Work order »
Below is a block of entries; repeat exactly the lines starting at the line that contains "Click the user profile photo" and ending at the line that contains "Task: Pick Sales help doc @ website option", both included.

----- Material shown

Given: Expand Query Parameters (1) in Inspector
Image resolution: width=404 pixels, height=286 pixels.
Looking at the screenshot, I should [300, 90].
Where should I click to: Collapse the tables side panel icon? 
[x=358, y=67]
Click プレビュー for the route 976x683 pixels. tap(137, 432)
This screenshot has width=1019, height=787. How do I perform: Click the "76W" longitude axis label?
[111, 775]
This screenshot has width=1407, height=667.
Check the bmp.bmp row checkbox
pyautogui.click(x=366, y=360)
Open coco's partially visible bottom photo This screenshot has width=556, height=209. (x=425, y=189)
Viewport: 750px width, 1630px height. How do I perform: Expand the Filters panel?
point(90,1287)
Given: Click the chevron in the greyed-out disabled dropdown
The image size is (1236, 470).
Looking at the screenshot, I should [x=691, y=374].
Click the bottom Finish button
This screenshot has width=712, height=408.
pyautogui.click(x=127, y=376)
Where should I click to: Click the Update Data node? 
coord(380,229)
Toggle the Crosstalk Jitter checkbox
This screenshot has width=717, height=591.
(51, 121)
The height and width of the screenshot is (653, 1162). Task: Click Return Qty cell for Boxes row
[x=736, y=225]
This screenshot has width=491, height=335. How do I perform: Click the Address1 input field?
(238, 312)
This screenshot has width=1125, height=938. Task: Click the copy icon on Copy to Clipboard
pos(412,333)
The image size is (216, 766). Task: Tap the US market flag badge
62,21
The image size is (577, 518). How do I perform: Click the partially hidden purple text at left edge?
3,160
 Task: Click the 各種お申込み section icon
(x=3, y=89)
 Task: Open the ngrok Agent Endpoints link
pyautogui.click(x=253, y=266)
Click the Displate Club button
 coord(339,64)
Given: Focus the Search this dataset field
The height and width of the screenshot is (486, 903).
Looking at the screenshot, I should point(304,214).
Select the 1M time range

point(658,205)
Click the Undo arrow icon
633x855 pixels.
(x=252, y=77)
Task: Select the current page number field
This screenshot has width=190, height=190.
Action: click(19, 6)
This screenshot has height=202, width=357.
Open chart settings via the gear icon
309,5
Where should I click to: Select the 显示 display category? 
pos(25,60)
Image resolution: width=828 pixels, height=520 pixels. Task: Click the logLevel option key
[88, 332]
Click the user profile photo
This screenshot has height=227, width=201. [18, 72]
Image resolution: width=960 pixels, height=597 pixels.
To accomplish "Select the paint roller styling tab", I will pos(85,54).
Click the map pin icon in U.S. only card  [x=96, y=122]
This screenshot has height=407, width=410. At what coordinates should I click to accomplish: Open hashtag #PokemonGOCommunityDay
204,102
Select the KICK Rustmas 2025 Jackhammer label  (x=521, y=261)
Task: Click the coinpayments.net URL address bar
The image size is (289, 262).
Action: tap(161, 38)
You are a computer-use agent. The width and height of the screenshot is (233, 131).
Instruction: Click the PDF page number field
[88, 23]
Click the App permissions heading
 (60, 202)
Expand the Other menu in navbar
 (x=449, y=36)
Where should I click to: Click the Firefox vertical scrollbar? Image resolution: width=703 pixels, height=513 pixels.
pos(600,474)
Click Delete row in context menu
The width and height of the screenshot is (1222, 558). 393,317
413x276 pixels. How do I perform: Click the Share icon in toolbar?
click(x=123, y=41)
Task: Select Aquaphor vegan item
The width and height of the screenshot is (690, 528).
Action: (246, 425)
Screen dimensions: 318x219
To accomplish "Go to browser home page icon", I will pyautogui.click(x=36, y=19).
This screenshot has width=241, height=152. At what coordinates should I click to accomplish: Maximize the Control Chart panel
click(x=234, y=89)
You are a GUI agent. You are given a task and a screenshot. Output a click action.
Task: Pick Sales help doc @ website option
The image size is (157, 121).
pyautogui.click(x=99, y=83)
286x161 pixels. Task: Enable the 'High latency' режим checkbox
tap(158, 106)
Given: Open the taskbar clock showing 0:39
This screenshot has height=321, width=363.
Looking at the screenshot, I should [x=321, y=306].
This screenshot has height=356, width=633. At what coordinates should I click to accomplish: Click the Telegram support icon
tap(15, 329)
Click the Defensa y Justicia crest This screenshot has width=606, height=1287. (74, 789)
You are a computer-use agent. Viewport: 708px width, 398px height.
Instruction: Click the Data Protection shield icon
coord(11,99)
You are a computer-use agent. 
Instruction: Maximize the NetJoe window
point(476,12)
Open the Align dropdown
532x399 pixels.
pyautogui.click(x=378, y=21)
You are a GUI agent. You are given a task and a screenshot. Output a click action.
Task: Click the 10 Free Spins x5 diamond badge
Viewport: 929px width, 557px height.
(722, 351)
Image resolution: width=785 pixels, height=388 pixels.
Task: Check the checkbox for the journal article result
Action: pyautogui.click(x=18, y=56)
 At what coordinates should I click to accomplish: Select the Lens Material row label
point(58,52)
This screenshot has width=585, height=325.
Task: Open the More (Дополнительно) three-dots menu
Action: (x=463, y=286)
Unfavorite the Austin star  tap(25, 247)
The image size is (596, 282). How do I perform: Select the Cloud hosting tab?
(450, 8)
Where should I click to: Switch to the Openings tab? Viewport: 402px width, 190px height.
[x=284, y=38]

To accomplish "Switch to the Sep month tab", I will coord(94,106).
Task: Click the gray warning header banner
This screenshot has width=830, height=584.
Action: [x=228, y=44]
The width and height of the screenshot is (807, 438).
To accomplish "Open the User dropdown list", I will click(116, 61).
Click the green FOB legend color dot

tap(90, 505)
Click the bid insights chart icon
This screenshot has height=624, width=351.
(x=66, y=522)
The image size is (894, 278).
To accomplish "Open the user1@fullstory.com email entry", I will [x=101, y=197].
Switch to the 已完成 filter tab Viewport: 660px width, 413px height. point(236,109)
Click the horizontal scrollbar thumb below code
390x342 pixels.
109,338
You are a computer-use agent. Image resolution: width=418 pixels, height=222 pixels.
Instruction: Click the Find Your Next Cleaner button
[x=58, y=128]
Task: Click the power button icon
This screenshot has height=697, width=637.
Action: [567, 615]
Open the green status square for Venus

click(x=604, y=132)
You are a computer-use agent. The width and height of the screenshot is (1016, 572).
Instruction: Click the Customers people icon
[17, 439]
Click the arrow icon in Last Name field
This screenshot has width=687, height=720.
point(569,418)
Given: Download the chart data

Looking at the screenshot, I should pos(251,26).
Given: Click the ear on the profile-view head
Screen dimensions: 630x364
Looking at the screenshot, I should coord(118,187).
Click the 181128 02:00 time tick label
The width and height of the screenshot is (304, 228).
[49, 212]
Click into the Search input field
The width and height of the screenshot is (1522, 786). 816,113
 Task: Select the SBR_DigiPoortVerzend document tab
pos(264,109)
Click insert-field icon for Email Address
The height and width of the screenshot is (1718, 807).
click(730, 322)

----------

Written answer »
Click the user profile photo
This screenshot has height=227, width=201. [18, 72]
Image resolution: width=960 pixels, height=597 pixels.
To accomplish "Select the paint roller styling tab", I will pos(85,54).
Click the map pin icon in U.S. only card  [x=96, y=122]
This screenshot has height=407, width=410. At what coordinates should I click to accomplish: Open hashtag #PokemonGOCommunityDay
204,102
Select the KICK Rustmas 2025 Jackhammer label  (x=521, y=261)
Task: Click the coinpayments.net URL address bar
The image size is (289, 262).
Action: tap(161, 38)
You are a computer-use agent. The width and height of the screenshot is (233, 131).
Instruction: Click the PDF page number field
[88, 23]
Click the App permissions heading
 (60, 202)
Expand the Other menu in navbar
 (x=449, y=36)
Where should I click to: Click the Firefox vertical scrollbar? Image resolution: width=703 pixels, height=513 pixels.
pos(600,474)
Click Delete row in context menu
The width and height of the screenshot is (1222, 558). 393,317
413x276 pixels. How do I perform: Click the Share icon in toolbar?
click(x=123, y=41)
Task: Select Aquaphor vegan item
The width and height of the screenshot is (690, 528).
Action: (246, 425)
Screen dimensions: 318x219
To accomplish "Go to browser home page icon", I will pyautogui.click(x=36, y=19).
This screenshot has width=241, height=152. At what coordinates should I click to accomplish: Maximize the Control Chart panel
click(x=234, y=89)
You are a GUI agent. You are given a task and a screenshot. Output a click action.
Task: Pick Sales help doc @ website option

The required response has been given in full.